On Wed, May 29, 2019 at 6:23 PM Tim Allison <ta...@apache.org> wrote:
>
> Ugh.  Thank you!
>
> https://issues.apache.org/jira/browse/TIKA-2886
>
> On Wed, May 29, 2019 at 6:57 AM Tucker B <ba...@gmail.com> wrote:
> >
> > After upgrading to Tika 1.21 I have noticed several known XLSX files
> > are detected by Tika as "application/x-tika-ooxml". I think I've
> > narrowed it down to the new StreamingZipContainerDetector. After
> > inspecting the "[Content_Types].xml" of these XLSX files there is no
> > reference to any of the configured content types for XLSX in the
> > OOXML_CONTENT_TYPES in StreamingZipContainerDetector. Specifically,
> >
> > "application/vnd.openxmlformats-officedocument.spreadsheetml.sheet.main+xml"
> > "application/vnd.ms-excel.sheet.macroEnabled.main+xml"
> > "application/vnd.ms-excel.sheet.binary.macroEnabled.main"
> >
> > I do see a content type of
> >
> > "application/vnd.openxmlformats-officedocument.spreadsheetml.template.main+xml"
> >
> > in "[Content_Types].xml". Is the StreamingZipContainerDetector missing
> > the XSSFRelation TEMPLATE_WORKBOOK in OOXML_CONTENT_TYPES?

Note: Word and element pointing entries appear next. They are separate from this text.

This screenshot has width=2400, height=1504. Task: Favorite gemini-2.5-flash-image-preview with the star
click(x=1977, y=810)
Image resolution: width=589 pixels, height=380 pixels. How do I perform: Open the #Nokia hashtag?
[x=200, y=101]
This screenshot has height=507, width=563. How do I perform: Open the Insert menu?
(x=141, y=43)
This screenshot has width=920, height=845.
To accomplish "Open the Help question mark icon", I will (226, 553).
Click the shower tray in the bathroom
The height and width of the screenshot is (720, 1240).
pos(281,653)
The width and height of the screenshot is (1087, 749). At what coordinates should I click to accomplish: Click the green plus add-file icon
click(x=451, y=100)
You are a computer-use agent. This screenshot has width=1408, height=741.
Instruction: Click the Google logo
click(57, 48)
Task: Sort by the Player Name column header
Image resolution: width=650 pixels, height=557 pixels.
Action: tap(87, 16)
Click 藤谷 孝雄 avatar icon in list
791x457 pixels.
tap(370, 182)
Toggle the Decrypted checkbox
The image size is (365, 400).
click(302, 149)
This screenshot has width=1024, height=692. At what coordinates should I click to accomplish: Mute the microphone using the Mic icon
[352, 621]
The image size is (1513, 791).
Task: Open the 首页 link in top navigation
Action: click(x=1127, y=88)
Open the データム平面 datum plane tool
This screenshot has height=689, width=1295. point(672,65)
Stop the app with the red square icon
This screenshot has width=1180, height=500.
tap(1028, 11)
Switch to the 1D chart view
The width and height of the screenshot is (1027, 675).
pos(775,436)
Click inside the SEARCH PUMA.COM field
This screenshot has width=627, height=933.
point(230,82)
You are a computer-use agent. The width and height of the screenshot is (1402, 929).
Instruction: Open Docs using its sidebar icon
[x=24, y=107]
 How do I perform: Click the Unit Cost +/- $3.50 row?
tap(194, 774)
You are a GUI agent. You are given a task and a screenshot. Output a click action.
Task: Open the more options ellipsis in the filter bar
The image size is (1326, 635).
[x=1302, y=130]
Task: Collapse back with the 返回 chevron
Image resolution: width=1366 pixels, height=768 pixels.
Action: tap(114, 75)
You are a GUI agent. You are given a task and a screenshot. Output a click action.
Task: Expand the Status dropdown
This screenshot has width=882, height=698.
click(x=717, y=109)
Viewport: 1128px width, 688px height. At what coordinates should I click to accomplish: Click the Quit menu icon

Re: StreamingZipContainerDetector XLSX template workbook

Posted by Tim Allison <ta...@apache.org>.
Ugh.  Thank you!

https://issues.apache.org/jira/browse/TIKA-2886

On Wed, May 29, 2019 at 6:57 AM Tucker B <ba...@gmail.com> wrote:
>
> After upgrading to Tika 1.21 I have noticed several known XLSX files
> are detected by Tika as "application/x-tika-ooxml". I think I've
> narrowed it down to the new StreamingZipContainerDetector. After
> inspecting the "[Content_Types].xml" of these XLSX files there is no
> reference to any of the configured content types for XLSX in the
> OOXML_CONTENT_TYPES in StreamingZipContainerDetector. Specifically,
>
> "application/vnd.openxmlformats-officedocument.spreadsheetml.sheet.main+xml"
> "application/vnd.ms-excel.sheet.macroEnabled.main+xml"
> "application/vnd.ms-excel.sheet.binary.macroEnabled.main"
>
> I do see a content type of
>
> "application/vnd.openxmlformats-officedocument.spreadsheetml.template.main+xml"
>
> in "[Content_Types].xml". Is the StreamingZipContainerDetector missing
> the XSSFRelation TEMPLATE_WORKBOOK in OOXML_CONTENT_TYPES?